Non-B DNA motifs are mechanistically linked to mutability through formation of secondary structures. (A) Enrichment of mutagenesis for non-B motifs within their genomic bins, thus correcting for genomic GC variation. Error bars represent the standard error. (B) Depiction of enrichment per genomic bin, for results in A, demonstrating how mutations are enriched for non-B motifs. Red and blue boxes represent non-B motifs. (C) Mutational density in spacers compared to arms for direct repeats, inverted repeats, and mirror repeats across 10 tumor types. Error bars representing standard error are too small to visualize. A Wilcoxon signed-rank test was performed (P-value < 0.001 across all tumors for IR, MR, DR). (D) Heat map showing relative ratio of mutational density of spacers over arms for breast cancer at inverted repeats. (E) Enrichment of mutation density in loops: G-runs across ten cancer types. Error bars represent standard error from bootstrapping with replacement (n = 10,000). (F) Enrichment of mutation density at G-quadruplexes for small loop sizes (≤3 nt) relative to large loop sizes (>3 nt) across 10 cancer types. Error bars represent standard error from bootstrapping with replacement (n = 10,000). A Mann-Whitney U test was performed for each cancer type (P-value < 0.001 across all tumor types). (G) Depiction of two very different secondary structures that both have loop domains which are more mutable than their other components. (H) Some non-B motifs have characteristics such as arm or spacer lengths that increase the likelihood of stable hairpin formation. These perhaps can occur stably more frequently, and thus, their exposed regions are more likely to be damaged and mutated.
Figure 4.
Figure 4.
Non-B motifs contribute to locally elevated mutation rates resulting in recurrent mutations in the human genome. (A) Distribution of the number of recurrent events for 3,476,890 somatic mutations from 560 breast cancers (Nik-Zainal et al. 2016).
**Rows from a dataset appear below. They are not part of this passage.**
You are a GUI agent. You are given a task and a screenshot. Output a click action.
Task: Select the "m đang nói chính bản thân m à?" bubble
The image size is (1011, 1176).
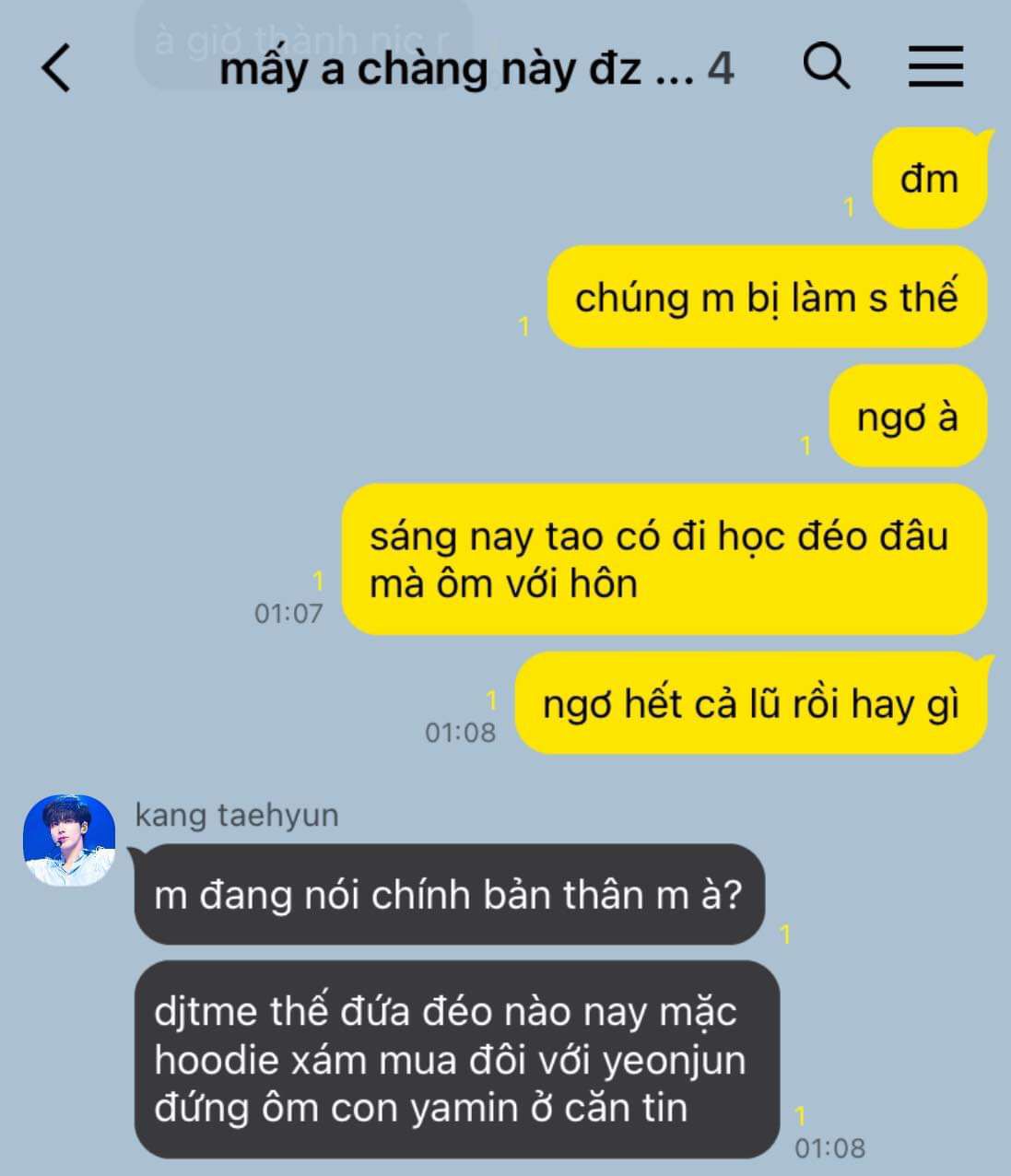point(450,895)
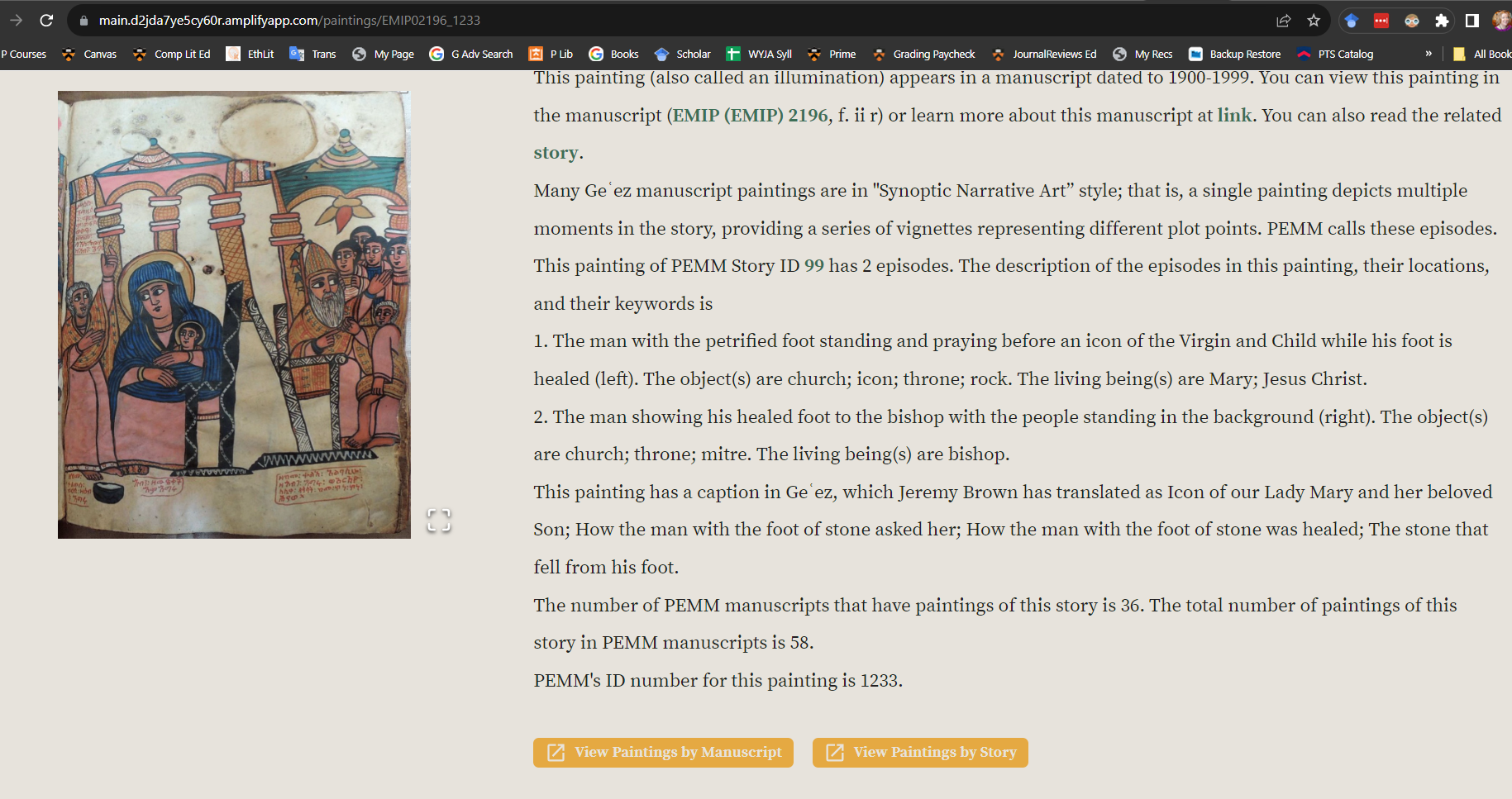Click the back navigation arrow
This screenshot has width=1512, height=799.
pos(17,20)
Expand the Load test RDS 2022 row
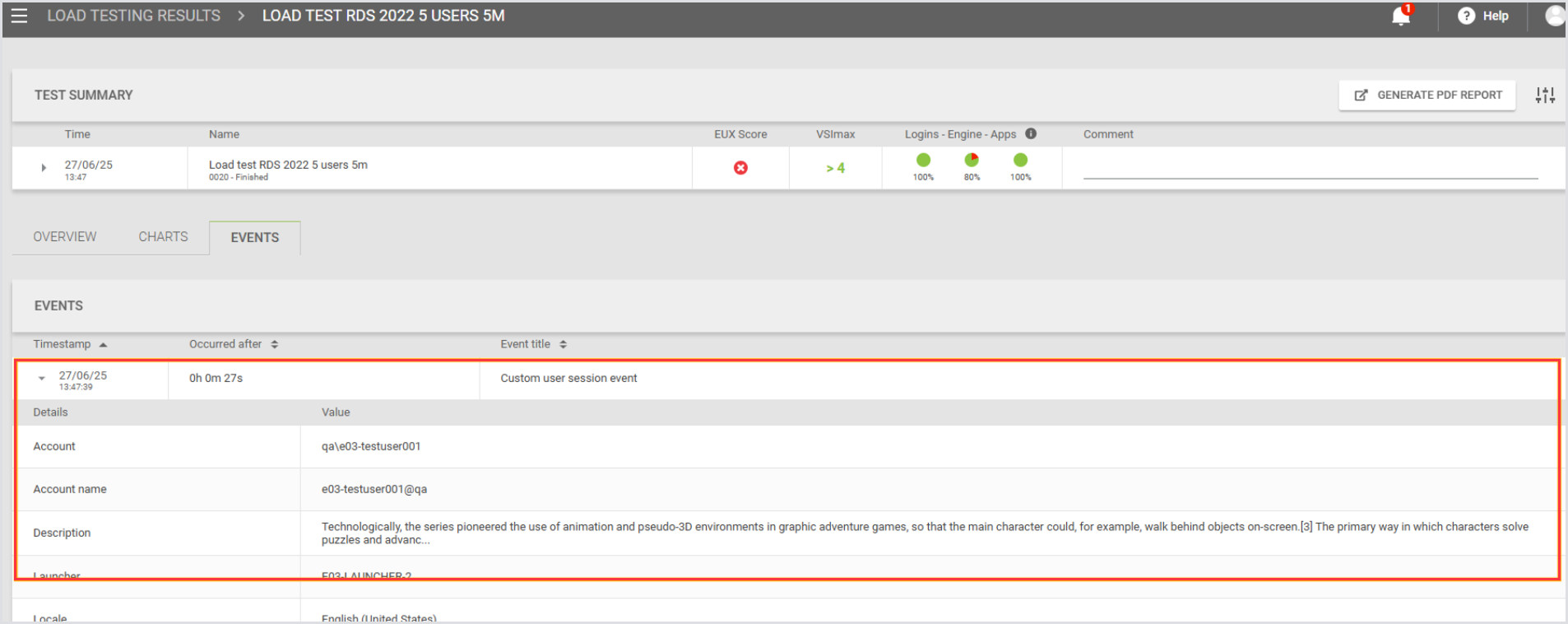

The values do not fit a truncated Poisson distribution (χ2 test, P < 1 × 10−16) as there are more recurrent mutations than predicted by the null model. (B) Enrichment of nonrecurrent mutations overlapping non-B DNA motifs for indels (I) and substitutions (S). (C) Enrichment of recurrent mutations overlapping non-B DNA motifs for indels (I) and substitutions (S). Mann-Whitney U test for substitutions: P-value < 0.001 for all non-B DNA motifs. Mann-Whitney U test for indels: P-value < 0.001 for STR, H-DNA, Z-DNA, and MR, and P-value < 0.05 for DR and G4.